Réunis fin janvier au Liban, les patriarches orientaux ont tiré la sonnette d’alarme sur la situation des chrétiens persécutés par Daesh. Dans un double appel aux communautés arabe et internationale, les leaders religieux réitèrent leur demande d'actions concrètes afin de venir en aide aux réfugiés et éradiquer le terrorisme.
(Jérusalem/n.k.) – La mobilisation continue pour les chrétiens persécutés. Fin janvier, une importante réunion s’est déroulée au Liban, rassemblant les différents patriarches orientaux (maronite, grec-orthodoxe, melkite, syriaque-catholique, ainsi qu’un responsable protestant et le nonce apostolique au Liban).
L’objectif était de faire le point sur la situation des chrétiens persécutés par Daesh en Irak et en Syrie, et voir dans quelle mesure les Eglises orientales peuvent aider les réfugiés.

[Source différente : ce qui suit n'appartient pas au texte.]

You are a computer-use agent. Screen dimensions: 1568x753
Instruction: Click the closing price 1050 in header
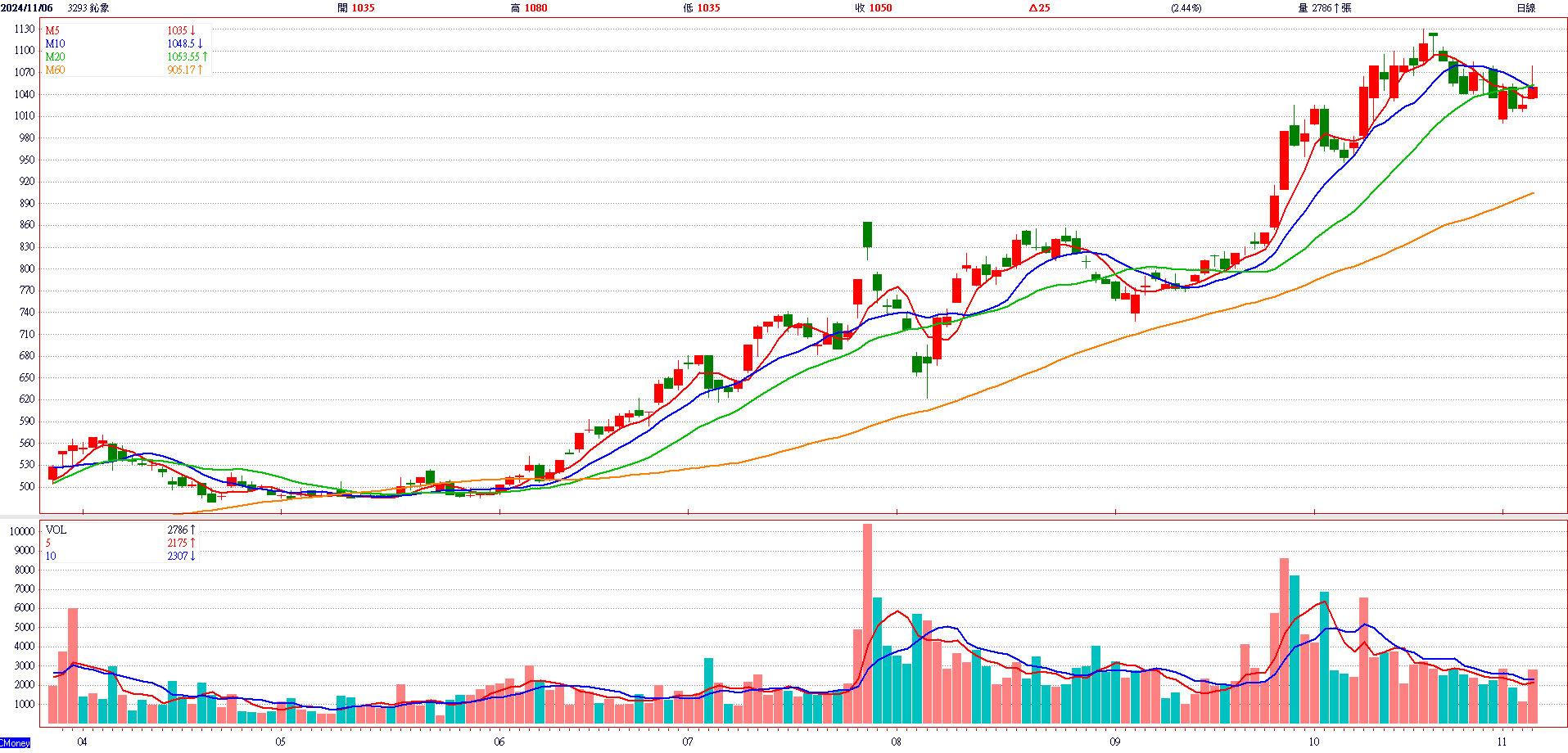(880, 7)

Le lieu de la réunion n’était pas anodin, puisque le Liban accueille sur son sol 1 million 167 mille réfugiés syriens (chiffres UNHCR au 2-02-2015) et maintenant plusieurs dizaines de milliers d’irakiens. Pour idée ces réfugiés représentent le tiers de la population libanaise. « Il est désormais clair que l’agression contre les chrétiens dans notre monde d’aujourd’hui prend une tournure grave qui menace la présence chrétienne dans plusieurs pays, plus particulièrement en Égypte, en Syrie et en Irak. Les chrétiens de ces pays sont victimes d’agressions et de crimes odieux qui les poussent à émigrer arbitrairement de leurs pays, dont ils sont des citoyens de souche depuis deux mille ans » ont dénoncé avec force les patriarches.

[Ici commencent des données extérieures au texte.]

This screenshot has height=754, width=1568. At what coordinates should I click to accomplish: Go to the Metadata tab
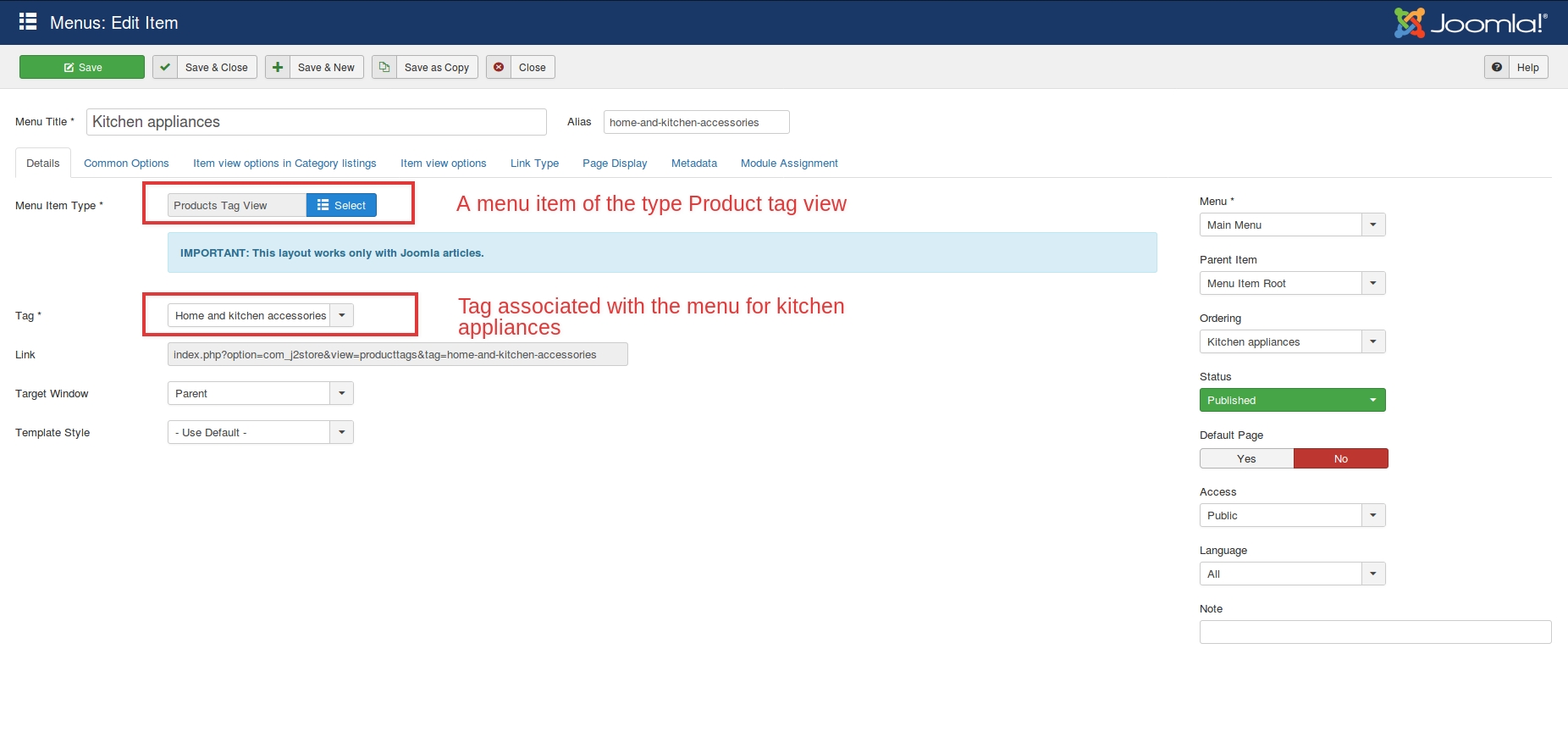(693, 164)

Premiers témoins du martyre de nombre de leurs fidèles, les prélats ont insisté sur les atrocités commises : « Tous ont été déracinés de leurs maisons par ce qui est appelé « l’État islamique – Daesh » et les ont quittées terrorisés, laissant tout derrière eux. Le sanctuaire de leurs églises et leurs lieux de culte ont été violés, leurs maisons dynamitées, leurs routes pavées de mines. Leur nombre avant l’exode était de 120 000, 60 000 d’entre eux sont aujourd’hui déplacés dans le mohafazat d’Erbil et 50 000 dans le mohafazat de Dohouk » (région autonome du Kurdistan en Irak).
Pour autant, la réunion ne se voulait pas être un simple constat. Différents responsables diplomatiques ont rejoint l’assemblée, ce qui a permis aux évêques de pointer sans ambages le rôle des communauté internationale et arabe dans la situation actuelle, et leur mission dans la recherche de solutions : « Les États, surtout arabes et islamiques, ne peuvent pas rester silencieux face à Daesh. Ils sont appelés à émettre des fatwas religieuses condamnant l’agression contre les chrétiens, leurs biens, et leurs églises dans leurs législations nationales. Ils sont également appelés à dynamiser la communauté internationale pour éradiquer ces mouvements terroristes par tous les moyens autorisés par le droit international. C’est là le double devoir de l’Onu et de la Cour Pénale Internationale. »
Les responsables internationaux sont invités à stopper le terrorisme et la guerre en privilégiant des solutions pacifiques et un dialogue sérieux. Mais les Patriarches n’ignorent pas le rôle des intérêts économiques, et demandent de « faire pression par la force sur les bailleurs de fonds de ces groupes, les trafiquants d’armes et ceux qui les entraînent, pour couper les sources de la violence terroriste.» Pour Mgr. Raï, Patriarche maronite qui recevait la délégation, la recherche de solutions de paix pour l’Irak et la Syrie vaut aussi pour Israël et la Palestine. Redisant son attachement à la solution de « deux peuples-deux Etats », celui-ci a rappelé la toujours difficile condition des réfugiés palestiniens. Le message est clair : c’est tout le Moyen-Orient qu’il s’agit de pacifier : l’Irak bien-sûr, mais également la Palestine.
Les leaders religieux ont voulu rappeler l’effectivité de la coexistence entre chrétiens et musulmans depuis des siècles. Pour eux, les luttes interreligieuses n’ont aucun sens, dans la mesure où chrétiens et musulmans partagent les mêmes citoyennetés et peu ou prou la même histoire. « Les chrétiens sont attachés à la formation d’une identité nationale fondée sur l’égalité et la coopération avec l’ensemble des composantes de la société, sans aucune distinction raciale ou religieuse ». Les prélats ont enfin rappelé la situation des deux évêques orthodoxes retenus en otage depuis deux ans par les islamistes.
Alors que la semaine de prière pour l’unité des chrétiens se conclut, cette réunion importante prouve une fois de plus que l’ « œcuménisme du sang » – mots du Pape François – oblige les différentes Eglises à réfléchir ensemble sur l’avenir du christianisme en Orient.